--- Begin Data supplied ---
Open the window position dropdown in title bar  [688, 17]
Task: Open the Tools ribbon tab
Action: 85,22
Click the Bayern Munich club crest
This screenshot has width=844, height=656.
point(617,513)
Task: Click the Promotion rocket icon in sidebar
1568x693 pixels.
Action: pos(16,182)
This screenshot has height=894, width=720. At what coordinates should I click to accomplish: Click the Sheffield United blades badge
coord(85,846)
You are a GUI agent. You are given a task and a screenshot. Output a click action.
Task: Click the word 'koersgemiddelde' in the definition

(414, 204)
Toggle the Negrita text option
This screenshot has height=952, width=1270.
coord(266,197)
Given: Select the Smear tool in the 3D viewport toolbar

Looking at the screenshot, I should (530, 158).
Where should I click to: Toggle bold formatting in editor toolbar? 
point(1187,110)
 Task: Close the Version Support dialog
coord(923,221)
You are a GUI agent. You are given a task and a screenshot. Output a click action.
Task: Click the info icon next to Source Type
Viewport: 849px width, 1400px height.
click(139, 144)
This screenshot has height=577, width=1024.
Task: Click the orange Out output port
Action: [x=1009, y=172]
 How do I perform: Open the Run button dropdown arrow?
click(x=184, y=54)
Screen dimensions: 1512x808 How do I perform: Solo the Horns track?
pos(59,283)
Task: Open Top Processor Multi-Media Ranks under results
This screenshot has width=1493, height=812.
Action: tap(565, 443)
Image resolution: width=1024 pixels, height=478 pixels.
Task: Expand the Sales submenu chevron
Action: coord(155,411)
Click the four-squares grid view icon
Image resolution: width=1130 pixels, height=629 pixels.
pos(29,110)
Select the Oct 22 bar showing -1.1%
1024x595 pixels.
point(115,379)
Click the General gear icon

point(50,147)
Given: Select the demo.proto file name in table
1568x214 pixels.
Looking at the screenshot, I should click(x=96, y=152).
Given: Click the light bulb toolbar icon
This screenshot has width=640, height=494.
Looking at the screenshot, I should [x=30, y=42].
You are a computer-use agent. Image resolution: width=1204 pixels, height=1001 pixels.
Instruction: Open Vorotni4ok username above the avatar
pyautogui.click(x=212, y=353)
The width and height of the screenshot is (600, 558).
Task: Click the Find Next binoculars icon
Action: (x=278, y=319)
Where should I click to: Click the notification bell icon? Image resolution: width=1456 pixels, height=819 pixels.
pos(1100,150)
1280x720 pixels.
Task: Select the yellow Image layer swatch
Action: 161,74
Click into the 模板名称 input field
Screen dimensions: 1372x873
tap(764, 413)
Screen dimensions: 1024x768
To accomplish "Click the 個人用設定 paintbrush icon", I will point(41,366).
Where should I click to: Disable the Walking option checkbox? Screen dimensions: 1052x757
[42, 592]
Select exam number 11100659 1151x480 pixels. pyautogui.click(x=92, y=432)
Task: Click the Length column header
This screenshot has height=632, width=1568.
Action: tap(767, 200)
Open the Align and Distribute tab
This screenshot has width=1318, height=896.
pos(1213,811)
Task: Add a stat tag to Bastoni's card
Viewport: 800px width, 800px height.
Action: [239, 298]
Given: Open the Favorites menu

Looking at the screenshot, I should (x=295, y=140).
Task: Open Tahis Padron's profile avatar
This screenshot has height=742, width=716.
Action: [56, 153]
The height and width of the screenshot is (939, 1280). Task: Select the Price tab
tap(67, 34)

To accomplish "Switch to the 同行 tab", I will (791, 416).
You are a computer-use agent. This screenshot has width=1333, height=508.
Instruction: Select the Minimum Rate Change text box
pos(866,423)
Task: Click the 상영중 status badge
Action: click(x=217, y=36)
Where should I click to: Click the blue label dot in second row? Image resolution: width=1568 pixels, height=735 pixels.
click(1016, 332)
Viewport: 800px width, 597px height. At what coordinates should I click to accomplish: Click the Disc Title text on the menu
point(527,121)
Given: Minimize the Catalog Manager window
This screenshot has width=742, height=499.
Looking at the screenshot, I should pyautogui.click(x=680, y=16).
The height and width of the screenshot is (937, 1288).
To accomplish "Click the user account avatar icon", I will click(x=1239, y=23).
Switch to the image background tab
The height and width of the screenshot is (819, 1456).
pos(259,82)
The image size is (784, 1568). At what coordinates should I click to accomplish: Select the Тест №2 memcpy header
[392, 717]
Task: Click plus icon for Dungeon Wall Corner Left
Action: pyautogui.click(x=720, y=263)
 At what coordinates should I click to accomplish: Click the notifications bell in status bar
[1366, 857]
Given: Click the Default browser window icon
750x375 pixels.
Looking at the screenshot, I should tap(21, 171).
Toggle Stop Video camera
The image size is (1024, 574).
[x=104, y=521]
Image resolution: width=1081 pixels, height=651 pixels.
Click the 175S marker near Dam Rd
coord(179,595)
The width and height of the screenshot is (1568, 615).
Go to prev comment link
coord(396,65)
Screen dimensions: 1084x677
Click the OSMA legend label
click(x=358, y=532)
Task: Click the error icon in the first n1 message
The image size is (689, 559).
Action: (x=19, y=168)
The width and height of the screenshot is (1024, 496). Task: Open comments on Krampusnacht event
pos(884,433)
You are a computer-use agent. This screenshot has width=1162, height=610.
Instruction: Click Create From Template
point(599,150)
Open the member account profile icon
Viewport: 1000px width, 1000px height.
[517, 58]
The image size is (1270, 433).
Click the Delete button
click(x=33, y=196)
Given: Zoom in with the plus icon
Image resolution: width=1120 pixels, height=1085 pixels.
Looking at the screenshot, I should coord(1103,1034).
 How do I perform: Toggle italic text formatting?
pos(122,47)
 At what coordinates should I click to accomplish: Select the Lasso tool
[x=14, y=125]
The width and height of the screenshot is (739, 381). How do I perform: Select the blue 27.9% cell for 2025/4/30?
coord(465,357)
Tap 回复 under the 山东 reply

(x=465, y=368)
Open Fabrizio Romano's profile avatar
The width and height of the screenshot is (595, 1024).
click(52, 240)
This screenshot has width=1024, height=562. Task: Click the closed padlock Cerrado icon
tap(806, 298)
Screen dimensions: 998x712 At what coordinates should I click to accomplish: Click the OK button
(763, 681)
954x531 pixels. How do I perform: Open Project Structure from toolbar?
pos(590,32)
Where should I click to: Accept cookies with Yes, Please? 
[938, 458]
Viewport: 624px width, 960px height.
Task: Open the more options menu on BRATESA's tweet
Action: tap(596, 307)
--- End Data supplied ---
Retype every one of the rows above without changing anything.

## Result of this exercise:
Open the window position dropdown in title bar  [688, 17]
Task: Open the Tools ribbon tab
Action: 85,22
Click the Bayern Munich club crest
This screenshot has width=844, height=656.
point(617,513)
Task: Click the Promotion rocket icon in sidebar
1568x693 pixels.
Action: pos(16,182)
This screenshot has height=894, width=720. At what coordinates should I click to accomplish: Click the Sheffield United blades badge
coord(85,846)
You are a GUI agent. You are given a task and a screenshot. Output a click action.
Task: Click the word 'koersgemiddelde' in the definition

(414, 204)
Toggle the Negrita text option
This screenshot has height=952, width=1270.
coord(266,197)
Given: Select the Smear tool in the 3D viewport toolbar

Looking at the screenshot, I should (530, 158).
Where should I click to: Toggle bold formatting in editor toolbar? 
point(1187,110)
 Task: Close the Version Support dialog
coord(923,221)
You are a GUI agent. You are given a task and a screenshot. Output a click action.
Task: Click the info icon next to Source Type
Viewport: 849px width, 1400px height.
click(139, 144)
This screenshot has height=577, width=1024.
Task: Click the orange Out output port
Action: [x=1009, y=172]
 How do I perform: Open the Run button dropdown arrow?
click(x=184, y=54)
Screen dimensions: 1512x808 How do I perform: Solo the Horns track?
pos(59,283)
Task: Open Top Processor Multi-Media Ranks under results
This screenshot has width=1493, height=812.
Action: tap(565, 443)
Image resolution: width=1024 pixels, height=478 pixels.
Task: Expand the Sales submenu chevron
Action: coord(155,411)
Click the four-squares grid view icon
Image resolution: width=1130 pixels, height=629 pixels.
pos(29,110)
Select the Oct 22 bar showing -1.1%
1024x595 pixels.
point(115,379)
Click the General gear icon

point(50,147)
Given: Select the demo.proto file name in table
1568x214 pixels.
Looking at the screenshot, I should click(x=96, y=152).
Given: Click the light bulb toolbar icon
This screenshot has width=640, height=494.
Looking at the screenshot, I should [x=30, y=42].
You are a computer-use agent. Image resolution: width=1204 pixels, height=1001 pixels.
Instruction: Open Vorotni4ok username above the avatar
pyautogui.click(x=212, y=353)
The width and height of the screenshot is (600, 558).
Task: Click the Find Next binoculars icon
Action: (x=278, y=319)
Where should I click to: Click the notification bell icon? Image resolution: width=1456 pixels, height=819 pixels.
pos(1100,150)
1280x720 pixels.
Task: Select the yellow Image layer swatch
Action: 161,74
Click into the 模板名称 input field
Screen dimensions: 1372x873
tap(764, 413)
Screen dimensions: 1024x768
To accomplish "Click the 個人用設定 paintbrush icon", I will point(41,366).
Where should I click to: Disable the Walking option checkbox? Screen dimensions: 1052x757
[42, 592]
Select exam number 11100659 1151x480 pixels. pyautogui.click(x=92, y=432)
Task: Click the Length column header
This screenshot has height=632, width=1568.
Action: tap(767, 200)
Open the Align and Distribute tab
This screenshot has width=1318, height=896.
pos(1213,811)
Task: Add a stat tag to Bastoni's card
Viewport: 800px width, 800px height.
Action: [239, 298]
Given: Open the Favorites menu

Looking at the screenshot, I should (x=295, y=140).
Task: Open Tahis Padron's profile avatar
This screenshot has height=742, width=716.
Action: [56, 153]
The height and width of the screenshot is (939, 1280). Task: Select the Price tab
tap(67, 34)

To accomplish "Switch to the 同行 tab", I will (791, 416).
You are a computer-use agent. This screenshot has width=1333, height=508.
Instruction: Select the Minimum Rate Change text box
pos(866,423)
Task: Click the 상영중 status badge
Action: click(x=217, y=36)
Where should I click to: Click the blue label dot in second row? Image resolution: width=1568 pixels, height=735 pixels.
click(1016, 332)
Viewport: 800px width, 597px height. At what coordinates should I click to accomplish: Click the Disc Title text on the menu
point(527,121)
Given: Minimize the Catalog Manager window
This screenshot has width=742, height=499.
Looking at the screenshot, I should pyautogui.click(x=680, y=16).
The height and width of the screenshot is (937, 1288).
To accomplish "Click the user account avatar icon", I will click(x=1239, y=23).
Switch to the image background tab
The height and width of the screenshot is (819, 1456).
pos(259,82)
The image size is (784, 1568). At what coordinates should I click to accomplish: Select the Тест №2 memcpy header
[392, 717]
Task: Click plus icon for Dungeon Wall Corner Left
Action: pyautogui.click(x=720, y=263)
 At what coordinates should I click to accomplish: Click the notifications bell in status bar
[1366, 857]
Given: Click the Default browser window icon
750x375 pixels.
Looking at the screenshot, I should tap(21, 171).
Toggle Stop Video camera
The image size is (1024, 574).
[x=104, y=521]
Image resolution: width=1081 pixels, height=651 pixels.
Click the 175S marker near Dam Rd
coord(179,595)
The width and height of the screenshot is (1568, 615).
Go to prev comment link
coord(396,65)
Screen dimensions: 1084x677
Click the OSMA legend label
click(x=358, y=532)
Task: Click the error icon in the first n1 message
The image size is (689, 559).
Action: (x=19, y=168)
The width and height of the screenshot is (1024, 496). Task: Open comments on Krampusnacht event
pos(884,433)
You are a computer-use agent. This screenshot has width=1162, height=610.
Instruction: Click Create From Template
point(599,150)
Open the member account profile icon
Viewport: 1000px width, 1000px height.
[517, 58]
The image size is (1270, 433).
Click the Delete button
click(x=33, y=196)
Given: Zoom in with the plus icon
Image resolution: width=1120 pixels, height=1085 pixels.
Looking at the screenshot, I should coord(1103,1034).
 How do I perform: Toggle italic text formatting?
pos(122,47)
 At what coordinates should I click to accomplish: Select the Lasso tool
[x=14, y=125]
The width and height of the screenshot is (739, 381). How do I perform: Select the blue 27.9% cell for 2025/4/30?
coord(465,357)
Tap 回复 under the 山东 reply

(x=465, y=368)
Open Fabrizio Romano's profile avatar
The width and height of the screenshot is (595, 1024).
click(52, 240)
This screenshot has width=1024, height=562. Task: Click the closed padlock Cerrado icon
tap(806, 298)
Screen dimensions: 998x712 At what coordinates should I click to accomplish: Click the OK button
(763, 681)
954x531 pixels. How do I perform: Open Project Structure from toolbar?
pos(590,32)
Where should I click to: Accept cookies with Yes, Please? 
[938, 458]
Viewport: 624px width, 960px height.
Task: Open the more options menu on BRATESA's tweet
Action: tap(596, 307)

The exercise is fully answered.